A Monaco, nel cuore della notte, in una delle cabine transfert a indirizzo generale, Louis Wu balzò nella realtà.

Il suo codino, lungo trenta centimetri, era bianco e lucente come neve artificiale. La pelle e il cranio raso erano giallo-cromo e le iridi degli occhi d’oro; sul mantello blu reale era applicato un dragone dorato stereoscopico. Sfoggiava un largo sorriso che rivelava una fila di denti perfettamente allineati, splendenti come perle. Sorrideva facendo cenni di saluto, ma il sorriso già svaniva in un attimo e il suo volto cadente assomigliava a una maschera di gomma che si sta sciogliendo. Louis Wu dimostrò tutta la sua età.

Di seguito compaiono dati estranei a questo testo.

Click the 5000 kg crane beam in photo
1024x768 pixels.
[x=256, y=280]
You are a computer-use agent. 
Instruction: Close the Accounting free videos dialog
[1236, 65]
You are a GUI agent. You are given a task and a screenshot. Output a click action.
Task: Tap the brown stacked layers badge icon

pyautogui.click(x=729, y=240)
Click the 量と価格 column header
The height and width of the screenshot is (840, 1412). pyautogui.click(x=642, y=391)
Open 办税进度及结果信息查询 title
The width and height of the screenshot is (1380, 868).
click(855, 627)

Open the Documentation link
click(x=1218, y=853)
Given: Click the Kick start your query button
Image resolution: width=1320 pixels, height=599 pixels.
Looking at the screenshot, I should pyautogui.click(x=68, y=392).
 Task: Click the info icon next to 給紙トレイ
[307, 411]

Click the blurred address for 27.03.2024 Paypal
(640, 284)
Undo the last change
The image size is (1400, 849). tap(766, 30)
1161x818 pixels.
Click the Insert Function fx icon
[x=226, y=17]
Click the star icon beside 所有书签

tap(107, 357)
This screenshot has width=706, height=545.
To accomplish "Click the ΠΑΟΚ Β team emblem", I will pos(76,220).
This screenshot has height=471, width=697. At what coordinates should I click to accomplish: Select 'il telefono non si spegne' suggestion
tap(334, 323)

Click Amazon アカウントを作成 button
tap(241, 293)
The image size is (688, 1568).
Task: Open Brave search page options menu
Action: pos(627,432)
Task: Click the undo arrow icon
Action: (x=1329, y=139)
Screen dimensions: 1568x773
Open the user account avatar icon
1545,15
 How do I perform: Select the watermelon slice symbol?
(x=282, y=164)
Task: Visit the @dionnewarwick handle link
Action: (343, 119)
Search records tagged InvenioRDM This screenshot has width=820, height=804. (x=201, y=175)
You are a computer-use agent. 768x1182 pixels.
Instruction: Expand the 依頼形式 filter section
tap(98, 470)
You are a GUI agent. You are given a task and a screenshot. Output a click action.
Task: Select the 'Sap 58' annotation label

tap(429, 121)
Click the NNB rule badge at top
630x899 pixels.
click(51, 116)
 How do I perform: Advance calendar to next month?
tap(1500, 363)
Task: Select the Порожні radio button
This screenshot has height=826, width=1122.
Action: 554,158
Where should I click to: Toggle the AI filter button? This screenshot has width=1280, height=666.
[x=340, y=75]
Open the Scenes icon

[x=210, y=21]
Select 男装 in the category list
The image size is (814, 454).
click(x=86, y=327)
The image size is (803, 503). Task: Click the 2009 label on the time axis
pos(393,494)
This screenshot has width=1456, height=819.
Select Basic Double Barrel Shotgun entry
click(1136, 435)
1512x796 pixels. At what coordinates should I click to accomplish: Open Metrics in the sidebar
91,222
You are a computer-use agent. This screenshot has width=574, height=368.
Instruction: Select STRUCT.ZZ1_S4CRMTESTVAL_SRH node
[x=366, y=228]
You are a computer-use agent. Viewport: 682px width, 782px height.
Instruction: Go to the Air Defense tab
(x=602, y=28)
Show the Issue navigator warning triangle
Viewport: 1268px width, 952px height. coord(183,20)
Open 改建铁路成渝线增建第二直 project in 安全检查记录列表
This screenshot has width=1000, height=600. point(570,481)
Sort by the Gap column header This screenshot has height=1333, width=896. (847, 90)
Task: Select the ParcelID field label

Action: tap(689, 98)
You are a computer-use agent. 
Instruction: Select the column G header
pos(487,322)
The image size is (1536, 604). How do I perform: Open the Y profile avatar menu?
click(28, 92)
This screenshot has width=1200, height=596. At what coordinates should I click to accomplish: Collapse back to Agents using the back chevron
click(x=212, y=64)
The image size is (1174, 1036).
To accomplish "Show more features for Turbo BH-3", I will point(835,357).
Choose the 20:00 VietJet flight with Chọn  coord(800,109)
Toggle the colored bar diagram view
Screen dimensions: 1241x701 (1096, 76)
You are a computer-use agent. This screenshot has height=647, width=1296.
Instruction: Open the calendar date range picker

Osservò la folla di Monaco che gli scorreva vicino: le persone apparivano improvvisamente nelle cabine, provenienti da luoghi sconosciuti; la gente gli camminava attorno, ora che i marciapiedi mobili erano stati bloccati per la notte. Gli orologi suonarono le undici. Louis Wu raddrizzò le spalle e uscì.

A Greenwich, dove il party in suo onore era ancora in pieno svolgimento, era già la mattina dopo il suo compleanno. Qui a Monaco si era in anticipo di un’ora. Louis trovò una Bierstube, pagò da bere a tutti incoraggiando i canti in tedesco e in lingua universale. Partì per Budapest prima di mezzanotte.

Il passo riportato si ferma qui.